[Word and item location data]
Begin
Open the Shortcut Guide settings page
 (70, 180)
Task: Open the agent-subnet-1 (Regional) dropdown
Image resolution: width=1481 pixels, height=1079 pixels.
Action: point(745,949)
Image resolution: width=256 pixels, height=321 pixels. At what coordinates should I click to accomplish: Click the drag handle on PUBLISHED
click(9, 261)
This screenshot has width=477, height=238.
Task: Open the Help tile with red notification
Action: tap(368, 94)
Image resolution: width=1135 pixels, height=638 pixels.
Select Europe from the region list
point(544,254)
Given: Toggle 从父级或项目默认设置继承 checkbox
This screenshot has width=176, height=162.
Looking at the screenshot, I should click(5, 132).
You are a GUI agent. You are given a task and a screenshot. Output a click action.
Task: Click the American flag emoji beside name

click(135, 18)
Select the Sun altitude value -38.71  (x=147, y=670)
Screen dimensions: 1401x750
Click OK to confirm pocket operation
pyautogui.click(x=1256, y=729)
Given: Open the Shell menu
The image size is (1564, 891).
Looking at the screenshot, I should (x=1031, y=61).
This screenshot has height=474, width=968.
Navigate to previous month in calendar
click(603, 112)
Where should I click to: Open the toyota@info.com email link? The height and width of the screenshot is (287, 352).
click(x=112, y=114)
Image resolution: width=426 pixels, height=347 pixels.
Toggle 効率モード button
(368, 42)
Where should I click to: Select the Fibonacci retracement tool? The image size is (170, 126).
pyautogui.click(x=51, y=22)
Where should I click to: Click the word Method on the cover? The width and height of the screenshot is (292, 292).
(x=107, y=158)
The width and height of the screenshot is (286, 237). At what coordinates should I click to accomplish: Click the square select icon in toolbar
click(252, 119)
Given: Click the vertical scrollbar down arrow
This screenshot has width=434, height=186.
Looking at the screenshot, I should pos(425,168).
End
== AIM ==
Change every "Image resolution" in the material to "Screen resolution", keeping all else as it is.

== FINISHED EXERCISE ==
Open the Shortcut Guide settings page
 (70, 180)
Task: Open the agent-subnet-1 (Regional) dropdown
Screen resolution: width=1481 pixels, height=1079 pixels.
Action: point(745,949)
Screen resolution: width=256 pixels, height=321 pixels. At what coordinates should I click to accomplish: Click the drag handle on PUBLISHED
click(9, 261)
This screenshot has width=477, height=238.
Task: Open the Help tile with red notification
Action: tap(368, 94)
Screen resolution: width=1135 pixels, height=638 pixels.
Select Europe from the region list
point(544,254)
Given: Toggle 从父级或项目默认设置继承 checkbox
This screenshot has width=176, height=162.
Looking at the screenshot, I should click(5, 132).
You are a GUI agent. You are given a task and a screenshot. Output a click action.
Task: Click the American flag emoji beside name

click(135, 18)
Select the Sun altitude value -38.71  (x=147, y=670)
Screen dimensions: 1401x750
Click OK to confirm pocket operation
pyautogui.click(x=1256, y=729)
Given: Open the Shell menu
The image size is (1564, 891).
Looking at the screenshot, I should (x=1031, y=61).
This screenshot has height=474, width=968.
Navigate to previous month in calendar
click(603, 112)
Where should I click to: Open the toyota@info.com email link? The height and width of the screenshot is (287, 352).
click(x=112, y=114)
Screen resolution: width=426 pixels, height=347 pixels.
Toggle 効率モード button
(368, 42)
Where should I click to: Select the Fibonacci retracement tool? The image size is (170, 126).
pyautogui.click(x=51, y=22)
Where should I click to: Click the word Method on the cover? The width and height of the screenshot is (292, 292).
(x=107, y=158)
The width and height of the screenshot is (286, 237). At what coordinates should I click to accomplish: Click the square select icon in toolbar
click(252, 119)
Given: Click the vertical scrollbar down arrow
This screenshot has width=434, height=186.
Looking at the screenshot, I should pos(425,168).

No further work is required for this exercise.